EXERCISE REQUIREMENTS >>
Set down a precise copy of the whole listing.

DATA EXTRACT >>

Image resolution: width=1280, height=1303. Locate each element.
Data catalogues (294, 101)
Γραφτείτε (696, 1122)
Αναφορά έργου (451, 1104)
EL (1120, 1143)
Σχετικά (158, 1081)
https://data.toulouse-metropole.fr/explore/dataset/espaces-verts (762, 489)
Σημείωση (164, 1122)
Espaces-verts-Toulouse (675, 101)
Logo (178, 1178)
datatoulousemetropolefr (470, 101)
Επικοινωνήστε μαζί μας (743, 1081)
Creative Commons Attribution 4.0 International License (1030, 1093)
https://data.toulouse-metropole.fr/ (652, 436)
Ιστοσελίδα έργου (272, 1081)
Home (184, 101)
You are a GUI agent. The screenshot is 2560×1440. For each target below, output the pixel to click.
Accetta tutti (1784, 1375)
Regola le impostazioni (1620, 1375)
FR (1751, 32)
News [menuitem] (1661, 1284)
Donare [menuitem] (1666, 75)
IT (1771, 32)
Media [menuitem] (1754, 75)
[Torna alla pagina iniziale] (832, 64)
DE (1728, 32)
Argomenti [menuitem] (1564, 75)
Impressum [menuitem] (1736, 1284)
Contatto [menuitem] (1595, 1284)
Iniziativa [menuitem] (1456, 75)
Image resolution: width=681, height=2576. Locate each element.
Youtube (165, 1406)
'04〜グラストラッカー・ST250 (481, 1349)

RESULT OF THE TASK >>
Image resolution: width=1280, height=1303. Locate each element.
Data catalogues (294, 101)
Γραφτείτε (696, 1122)
Αναφορά έργου (451, 1104)
EL (1120, 1143)
Σχετικά (158, 1081)
https://data.toulouse-metropole.fr/explore/dataset/espaces-verts (762, 489)
Σημείωση (164, 1122)
Espaces-verts-Toulouse (675, 101)
Logo (178, 1178)
datatoulousemetropolefr (470, 101)
Επικοινωνήστε μαζί μας (743, 1081)
Creative Commons Attribution 4.0 International License (1030, 1093)
https://data.toulouse-metropole.fr/ (652, 436)
Ιστοσελίδα έργου (272, 1081)
Home (184, 101)
You are a GUI agent. The screenshot is 2560×1440. For each target below, output the pixel to click.
Accetta tutti (1784, 1375)
Regola le impostazioni (1620, 1375)
FR (1751, 32)
News [menuitem] (1661, 1284)
Donare [menuitem] (1666, 75)
IT (1771, 32)
Media [menuitem] (1754, 75)
[Torna alla pagina iniziale] (832, 64)
DE (1728, 32)
Argomenti [menuitem] (1564, 75)
Impressum [menuitem] (1736, 1284)
Contatto [menuitem] (1595, 1284)
Iniziativa [menuitem] (1456, 75)
Image resolution: width=681, height=2576. Locate each element.
Youtube (165, 1406)
'04〜グラストラッカー・ST250 (481, 1349)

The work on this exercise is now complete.